• With Time Warner’s Hulu Investment, Cable Networks Take Another Step Toward Disrupting Themselves

    After months of rumors, Time Warner officially announced this morning that it was taking a 10% ownership interest in Hulu for approximately $580 million. Time Warner also announced that its ad-supported cable networks (TNT, TBS, CNN, etc.) will become part of Hulu’s “skinny bundle” set for launch early next year.

    With Time Warner joining Disney and Fox in owning and guiding Hulu (along with Comcast, which is a silent partner), these 3 big cable and broadcast TV networks owners are taking the extraordinary risk of disrupting pay-TV, the very business model that has worked so well for them for decades.

    As I wrote back in May when the Hulu skinny bundle news first broke, Disney, Fox and now Time Warner are effectively setting Hulu up as a competitor to their best customers, pay-TV operators, who pay them billions of dollars per year to carry their TV networks.

    As I noted then, competing with your best customers is not only an extremely risky strategy, but given the fragile state of pay-TV, the eventual outcomes are quite unpredictable. The companies likely believe that the Hulu skinny bundle will address younger cord-nevers and therefore will not compete head-on with traditional pay-TV. But that assumption is far from proven, and given the fluidity of today’s video market, even defining competitors is increasingly difficult (for example, Netflix continues asserting Amazon Prime Video isn’t a competitor, yet with Netflix’s flattening U.S. subscriber growth, this stretches the imagination).

    Nevertheless, the 3 companies seem to have concluded that improving their control over their destiny, via a Hulu skinny bundle, is critical in an era of rising direct-to-consumer SVOD popularity.

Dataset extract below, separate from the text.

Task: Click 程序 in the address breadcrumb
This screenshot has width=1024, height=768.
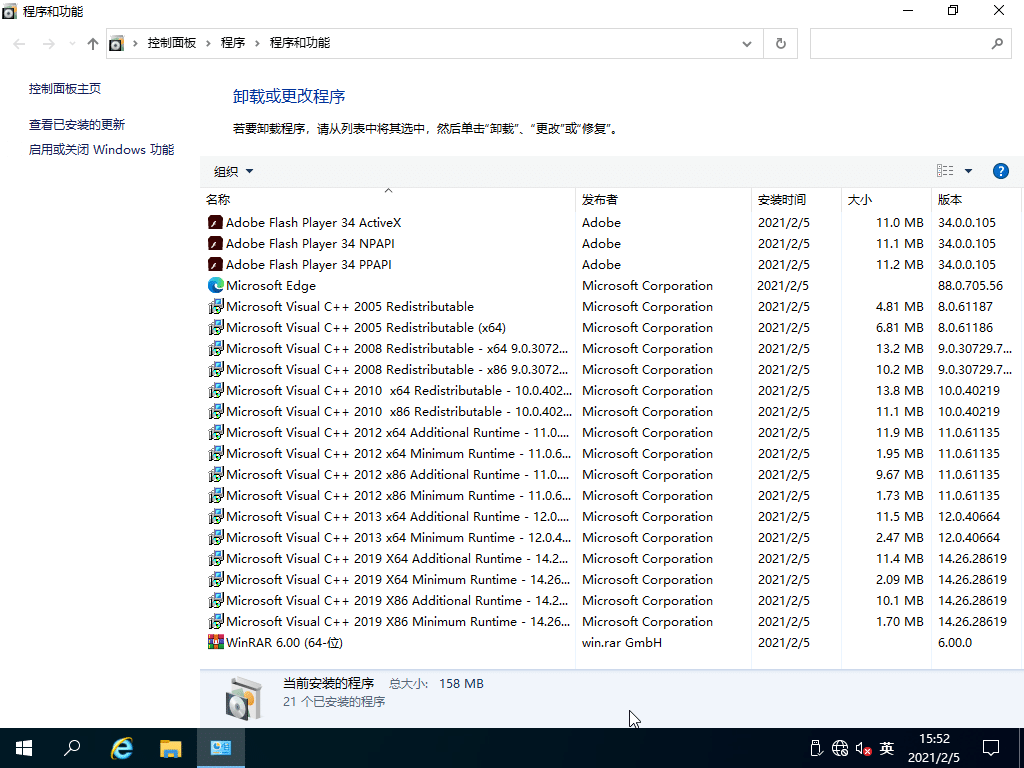Action: coord(233,43)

That may be, but how successful the Hulu skinny bundle will turn out, remains a huge open question.

    As I’ve written many times (here, here, here, here), the skinny bundle model is challenged in numerous important ways. Notably, skinny bundles by definition have fewer channels for a lower price. But that in turn means narrower customer appeal. Sling TV has tried to address this by introducing additional tiers. But by the time you add the desired tiers together, any meaningful cost savings associated with Sling TV vs. conventional pay-TV disappears (especially when including the cost of broadband).

    This may be part of the reason that Sling TV’s growth is already likely leveling off, judging by its parent, Dish Network’s Q2 earnings, with subscriber losses tripling to a record 281K, up from a loss of 81K in Q2 ’15.

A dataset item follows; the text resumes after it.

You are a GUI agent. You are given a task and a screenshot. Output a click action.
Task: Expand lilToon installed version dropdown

    The fact that all of the Time Warner cable networks appear poised to be part of Hulu’s skinny bundle means its retail price will continue to balloon. Still unknown is whether Hulu’s skinny bundle will include all 4 of the main broadcast TV networks, which would broaden its appeal, but further drive up its own costs and its retail price. Even at $40/month retail it’s questionable whether there’s enough cost savings to compel a cord-never to adopt.

    All of this is part of the uncharted territory that Disney, Fox and now Time Warner will be exploring with the Hulu skinny bundle. It will be fascinating to see how it unfolds.